Data records: Begin

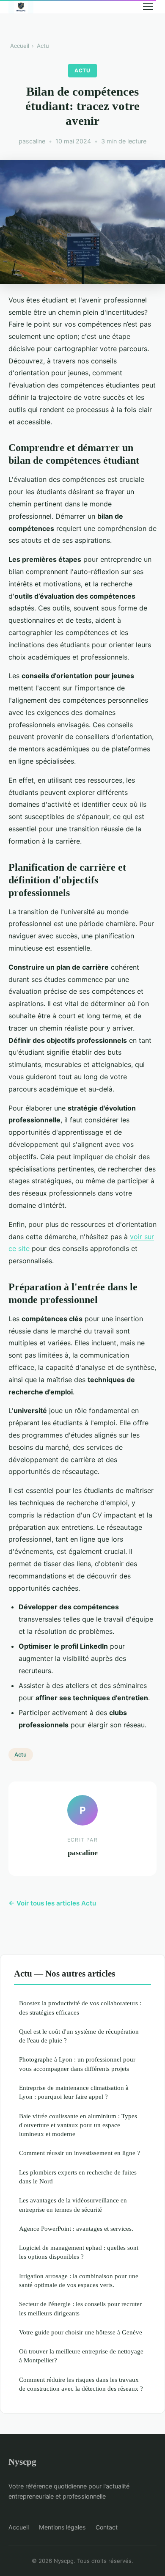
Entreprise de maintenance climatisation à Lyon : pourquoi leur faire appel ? (74, 2092)
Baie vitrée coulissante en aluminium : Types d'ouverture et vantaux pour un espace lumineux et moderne (78, 2125)
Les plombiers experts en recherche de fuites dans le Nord (78, 2177)
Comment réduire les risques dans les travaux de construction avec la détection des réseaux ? (81, 2384)
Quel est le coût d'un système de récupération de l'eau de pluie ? (79, 2036)
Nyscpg (22, 2461)
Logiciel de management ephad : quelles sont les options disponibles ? (78, 2252)
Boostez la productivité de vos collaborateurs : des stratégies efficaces (80, 2007)
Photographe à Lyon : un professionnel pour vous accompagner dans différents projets (77, 2064)
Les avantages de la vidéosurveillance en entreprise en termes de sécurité (73, 2205)
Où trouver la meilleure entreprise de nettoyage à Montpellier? (81, 2356)
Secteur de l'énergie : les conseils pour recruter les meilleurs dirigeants (80, 2308)
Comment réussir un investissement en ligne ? (79, 2152)
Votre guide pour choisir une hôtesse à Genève (80, 2332)
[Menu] (148, 7)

Data records: End

Try it:
Repeat exactly the lines of the records from the one containing "Secteur de l'énergie" to the last, and include no line outside that stretch.

Solution to this problem:
Secteur de l'énergie : les conseils pour recruter les meilleurs dirigeants (80, 2308)
Comment réussir un investissement en ligne ? (79, 2152)
Votre guide pour choisir une hôtesse à Genève (80, 2332)
[Menu] (148, 7)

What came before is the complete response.